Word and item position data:
────────
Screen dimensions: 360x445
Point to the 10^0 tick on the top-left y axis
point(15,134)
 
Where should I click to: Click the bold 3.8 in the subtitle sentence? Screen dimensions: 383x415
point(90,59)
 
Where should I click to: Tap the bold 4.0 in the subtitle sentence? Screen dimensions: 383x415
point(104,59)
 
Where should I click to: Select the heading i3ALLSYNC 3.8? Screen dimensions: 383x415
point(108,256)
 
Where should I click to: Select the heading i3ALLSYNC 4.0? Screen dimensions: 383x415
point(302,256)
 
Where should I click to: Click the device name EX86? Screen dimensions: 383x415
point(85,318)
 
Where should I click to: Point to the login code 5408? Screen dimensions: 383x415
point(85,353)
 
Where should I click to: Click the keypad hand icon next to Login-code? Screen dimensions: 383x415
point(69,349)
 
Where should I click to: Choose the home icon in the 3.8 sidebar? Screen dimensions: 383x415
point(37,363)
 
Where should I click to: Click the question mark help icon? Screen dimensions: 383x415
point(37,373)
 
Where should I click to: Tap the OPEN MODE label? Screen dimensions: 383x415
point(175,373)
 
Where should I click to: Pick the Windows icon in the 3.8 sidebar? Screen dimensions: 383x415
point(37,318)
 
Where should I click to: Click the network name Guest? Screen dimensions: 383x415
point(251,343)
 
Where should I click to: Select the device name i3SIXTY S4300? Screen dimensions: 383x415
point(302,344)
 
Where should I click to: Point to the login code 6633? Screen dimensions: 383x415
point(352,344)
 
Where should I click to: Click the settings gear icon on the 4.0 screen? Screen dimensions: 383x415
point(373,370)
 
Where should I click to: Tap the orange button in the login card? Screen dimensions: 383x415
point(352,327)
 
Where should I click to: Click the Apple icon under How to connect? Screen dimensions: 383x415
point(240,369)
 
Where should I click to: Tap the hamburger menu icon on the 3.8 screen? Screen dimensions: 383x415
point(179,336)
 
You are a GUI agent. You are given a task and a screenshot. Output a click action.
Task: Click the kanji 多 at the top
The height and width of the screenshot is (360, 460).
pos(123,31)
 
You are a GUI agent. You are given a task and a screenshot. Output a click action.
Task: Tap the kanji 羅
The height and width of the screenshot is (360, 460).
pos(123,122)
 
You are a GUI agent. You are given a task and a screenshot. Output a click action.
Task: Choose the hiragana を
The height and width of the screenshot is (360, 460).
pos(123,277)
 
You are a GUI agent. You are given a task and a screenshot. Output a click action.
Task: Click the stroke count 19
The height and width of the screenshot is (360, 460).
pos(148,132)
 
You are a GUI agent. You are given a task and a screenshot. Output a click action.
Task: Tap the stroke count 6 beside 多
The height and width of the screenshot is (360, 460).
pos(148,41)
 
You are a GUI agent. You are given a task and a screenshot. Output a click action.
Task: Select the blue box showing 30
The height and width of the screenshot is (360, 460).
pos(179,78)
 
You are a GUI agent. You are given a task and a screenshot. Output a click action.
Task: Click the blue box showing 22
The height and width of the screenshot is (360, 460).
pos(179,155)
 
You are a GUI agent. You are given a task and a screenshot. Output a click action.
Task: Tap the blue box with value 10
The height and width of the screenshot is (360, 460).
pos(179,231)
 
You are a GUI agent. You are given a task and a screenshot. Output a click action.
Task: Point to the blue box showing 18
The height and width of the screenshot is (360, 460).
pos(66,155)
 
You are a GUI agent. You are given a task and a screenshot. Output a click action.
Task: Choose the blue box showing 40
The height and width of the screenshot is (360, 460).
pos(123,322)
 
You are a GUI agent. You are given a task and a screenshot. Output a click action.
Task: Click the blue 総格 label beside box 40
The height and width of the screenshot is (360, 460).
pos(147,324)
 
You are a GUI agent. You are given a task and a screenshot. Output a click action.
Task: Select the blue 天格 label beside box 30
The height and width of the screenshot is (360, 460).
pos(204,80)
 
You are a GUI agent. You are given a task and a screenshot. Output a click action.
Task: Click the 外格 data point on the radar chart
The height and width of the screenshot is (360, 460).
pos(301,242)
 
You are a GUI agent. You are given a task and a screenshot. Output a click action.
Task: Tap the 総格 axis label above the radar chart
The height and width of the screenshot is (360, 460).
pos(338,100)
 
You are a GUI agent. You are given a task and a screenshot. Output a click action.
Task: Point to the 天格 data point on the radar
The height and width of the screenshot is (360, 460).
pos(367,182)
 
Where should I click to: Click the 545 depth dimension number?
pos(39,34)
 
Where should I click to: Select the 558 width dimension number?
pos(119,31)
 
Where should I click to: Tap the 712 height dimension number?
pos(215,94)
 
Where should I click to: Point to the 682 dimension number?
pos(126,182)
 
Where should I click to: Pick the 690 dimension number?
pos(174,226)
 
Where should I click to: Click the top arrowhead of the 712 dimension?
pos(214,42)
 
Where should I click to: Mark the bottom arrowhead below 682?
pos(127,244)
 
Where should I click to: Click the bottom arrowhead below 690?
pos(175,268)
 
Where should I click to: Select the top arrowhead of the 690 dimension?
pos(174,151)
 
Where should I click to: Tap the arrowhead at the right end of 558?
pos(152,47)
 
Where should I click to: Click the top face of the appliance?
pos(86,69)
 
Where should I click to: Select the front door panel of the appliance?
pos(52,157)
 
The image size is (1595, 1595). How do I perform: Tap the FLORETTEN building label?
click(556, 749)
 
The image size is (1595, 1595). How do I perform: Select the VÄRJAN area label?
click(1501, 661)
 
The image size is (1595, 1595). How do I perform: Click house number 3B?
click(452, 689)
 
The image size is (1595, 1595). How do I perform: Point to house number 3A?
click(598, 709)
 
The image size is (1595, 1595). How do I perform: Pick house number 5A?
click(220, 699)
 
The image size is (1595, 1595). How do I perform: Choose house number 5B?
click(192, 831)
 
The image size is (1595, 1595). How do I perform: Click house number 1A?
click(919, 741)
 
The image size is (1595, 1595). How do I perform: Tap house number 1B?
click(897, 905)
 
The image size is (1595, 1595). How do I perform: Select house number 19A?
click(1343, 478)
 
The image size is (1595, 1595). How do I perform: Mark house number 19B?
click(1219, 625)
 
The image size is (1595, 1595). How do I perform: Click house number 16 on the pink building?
────────
## EXERCISE GOAL
Lay out the lines from the one containing "Where should I click to: Tap the 712" through the end of the data as a numbered list, leaving out blank lines.

## FINISHED TASK
1. Where should I click to: Tap the 712 height dimension number?
2. pos(215,94)
3. Where should I click to: Point to the 682 dimension number?
4. pos(126,182)
5. Where should I click to: Pick the 690 dimension number?
6. pos(174,226)
7. Where should I click to: Click the top arrowhead of the 712 dimension?
8. pos(214,42)
9. Where should I click to: Mark the bottom arrowhead below 682?
10. pos(127,244)
11. Where should I click to: Click the bottom arrowhead below 690?
12. pos(175,268)
13. Where should I click to: Select the top arrowhead of the 690 dimension?
14. pos(174,151)
15. Where should I click to: Tap the arrowhead at the right end of 558?
16. pos(152,47)
17. Where should I click to: Click the top face of the appliance?
18. pos(86,69)
19. Where should I click to: Select the front door panel of the appliance?
20. pos(52,157)
21. The image size is (1595, 1595). How do I perform: Tap the FLORETTEN building label?
22. click(556, 749)
23. The image size is (1595, 1595). How do I perform: Select the VÄRJAN area label?
24. click(1501, 661)
25. The image size is (1595, 1595). How do I perform: Click house number 3B?
26. click(452, 689)
27. The image size is (1595, 1595). How do I perform: Point to house number 3A?
28. click(598, 709)
29. The image size is (1595, 1595). How do I perform: Pick house number 5A?
30. click(220, 699)
31. The image size is (1595, 1595). How do I perform: Choose house number 5B?
32. click(192, 831)
33. The image size is (1595, 1595). How do I perform: Click house number 1A?
34. click(919, 741)
35. The image size is (1595, 1595). How do I perform: Tap house number 1B?
36. click(897, 905)
37. The image size is (1595, 1595). How do I perform: Select house number 19A?
38. click(1343, 478)
39. The image size is (1595, 1595). How do I perform: Mark house number 19B?
40. click(1219, 625)
41. The image size is (1595, 1595). How do I perform: Click house number 16 on the pink building?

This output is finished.